From all of the above it sounds as if I fall into the category of people who love their shredders and can’t bear to be without them. I do have moments when I feel this but I also hate my shredder at times. Why? Because it promises so much but makes it so difficult to achieve. Here are my top reasons to hate shredders:
- They are slow to use. In order to make them ‘safe’ for household use they have to have a small inlet that hands can’t get into. So small in fact that very few branches will fit either without much pushing, cutting with secateurs and poking with a stick. It’s particularly bad with bushes that send off little branches in every direction. Getting these into the inlet is no small task!
- They jam up. This may be partly because my shredder is not the latest-and-greatest model but I find that after a while the shredded pieces don’t clear from the exit chute and it grinds to a halt. This mostly happens when I put too much green stuff through without balancing it with enough dry brown material. Once jammed, it has to be disconnected, a spanner used to undo the retaining bolt, opened and cleaned out before starting the whole thing again.

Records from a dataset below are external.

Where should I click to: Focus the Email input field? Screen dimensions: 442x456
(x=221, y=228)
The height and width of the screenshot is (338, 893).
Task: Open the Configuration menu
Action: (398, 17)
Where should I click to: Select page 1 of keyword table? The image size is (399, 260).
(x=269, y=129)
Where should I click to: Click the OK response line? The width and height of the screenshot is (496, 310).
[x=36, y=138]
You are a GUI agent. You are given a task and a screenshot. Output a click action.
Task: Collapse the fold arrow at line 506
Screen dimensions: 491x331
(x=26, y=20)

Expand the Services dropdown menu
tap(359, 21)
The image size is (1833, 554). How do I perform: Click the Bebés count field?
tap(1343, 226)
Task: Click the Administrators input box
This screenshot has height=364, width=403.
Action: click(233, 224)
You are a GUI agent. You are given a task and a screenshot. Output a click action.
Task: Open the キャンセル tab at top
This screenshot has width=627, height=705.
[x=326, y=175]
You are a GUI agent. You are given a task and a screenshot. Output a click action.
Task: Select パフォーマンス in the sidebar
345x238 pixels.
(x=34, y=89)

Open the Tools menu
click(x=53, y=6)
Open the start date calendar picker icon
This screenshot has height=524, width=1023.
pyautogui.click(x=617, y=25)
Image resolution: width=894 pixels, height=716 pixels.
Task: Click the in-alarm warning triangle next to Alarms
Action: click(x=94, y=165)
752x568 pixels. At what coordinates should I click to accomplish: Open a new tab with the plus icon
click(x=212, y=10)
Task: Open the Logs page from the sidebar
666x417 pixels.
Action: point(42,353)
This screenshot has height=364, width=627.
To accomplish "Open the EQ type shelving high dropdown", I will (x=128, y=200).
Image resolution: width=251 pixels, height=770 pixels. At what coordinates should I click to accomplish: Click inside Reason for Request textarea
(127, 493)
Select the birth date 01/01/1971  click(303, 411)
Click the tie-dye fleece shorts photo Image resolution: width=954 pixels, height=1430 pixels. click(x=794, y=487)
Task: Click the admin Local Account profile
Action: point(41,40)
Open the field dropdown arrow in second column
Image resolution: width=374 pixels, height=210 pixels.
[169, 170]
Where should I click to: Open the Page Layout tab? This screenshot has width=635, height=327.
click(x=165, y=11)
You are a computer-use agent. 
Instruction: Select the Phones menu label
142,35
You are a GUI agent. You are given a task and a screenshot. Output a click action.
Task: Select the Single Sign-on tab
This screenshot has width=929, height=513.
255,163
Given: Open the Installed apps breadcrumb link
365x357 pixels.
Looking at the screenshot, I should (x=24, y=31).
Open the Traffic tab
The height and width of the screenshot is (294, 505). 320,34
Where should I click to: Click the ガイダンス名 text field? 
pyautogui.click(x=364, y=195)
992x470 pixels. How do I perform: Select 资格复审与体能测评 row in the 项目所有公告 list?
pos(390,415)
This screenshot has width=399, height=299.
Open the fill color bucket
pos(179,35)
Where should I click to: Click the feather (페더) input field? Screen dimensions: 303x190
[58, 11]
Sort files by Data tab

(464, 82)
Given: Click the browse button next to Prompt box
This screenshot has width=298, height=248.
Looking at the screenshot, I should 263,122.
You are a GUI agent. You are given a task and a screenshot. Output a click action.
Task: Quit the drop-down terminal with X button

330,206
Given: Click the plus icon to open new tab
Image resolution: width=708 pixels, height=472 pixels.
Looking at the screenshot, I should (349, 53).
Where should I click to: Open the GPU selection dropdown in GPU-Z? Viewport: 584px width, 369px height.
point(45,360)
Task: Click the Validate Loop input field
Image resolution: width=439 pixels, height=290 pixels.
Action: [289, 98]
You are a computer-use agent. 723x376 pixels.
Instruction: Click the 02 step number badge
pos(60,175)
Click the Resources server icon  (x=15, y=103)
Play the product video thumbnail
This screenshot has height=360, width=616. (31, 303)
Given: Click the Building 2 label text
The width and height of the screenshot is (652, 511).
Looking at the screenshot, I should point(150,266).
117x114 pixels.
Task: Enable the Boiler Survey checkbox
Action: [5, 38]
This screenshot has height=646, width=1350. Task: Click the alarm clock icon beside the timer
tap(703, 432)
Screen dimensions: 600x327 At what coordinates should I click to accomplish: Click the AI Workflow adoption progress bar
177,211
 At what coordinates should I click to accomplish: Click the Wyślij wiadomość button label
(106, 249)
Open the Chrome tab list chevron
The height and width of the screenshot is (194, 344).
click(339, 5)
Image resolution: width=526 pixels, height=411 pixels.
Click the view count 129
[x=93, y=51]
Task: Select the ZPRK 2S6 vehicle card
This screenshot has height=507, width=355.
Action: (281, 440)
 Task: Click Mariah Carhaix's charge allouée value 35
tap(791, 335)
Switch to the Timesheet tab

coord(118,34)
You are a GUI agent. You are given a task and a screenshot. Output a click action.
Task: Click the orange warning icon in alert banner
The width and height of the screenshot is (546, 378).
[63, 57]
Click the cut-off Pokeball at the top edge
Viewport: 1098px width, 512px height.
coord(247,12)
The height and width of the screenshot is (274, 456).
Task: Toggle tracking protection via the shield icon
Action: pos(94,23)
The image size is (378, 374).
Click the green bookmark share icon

- They are awkward. Goggles and earmuffs are essential to protect yourself from the odd flying bit of material and the terrible racket they make banishes anyone else from the area (less of a problem with the ‘quiet’ shredders I guess but I don’t imagine that they are really that silent).
Last weekend I trimmed two bushes in my garden. One is a buddleia which needs a lot of cutting back and the other needed to be halved in size. After just over half an hour I had the bushes trimmed and the material ready for the shredder. It took a further three hours to reduce this to shredded material, mixing in various weeds and other old plants. At the end of this process I had produced enough material for just one hot composting bin. I’m quite proud of the result but the whole process felt like I was fighting the shredder to get the job done. Was it worth it, spending three hours of the weekend that I could have had with my wife and kids? Perhaps, when I spread the compost on new young plants next Spring I will say it was. But part of me wishes I had just sent it all to the green waste recycling. There must be an easier way...!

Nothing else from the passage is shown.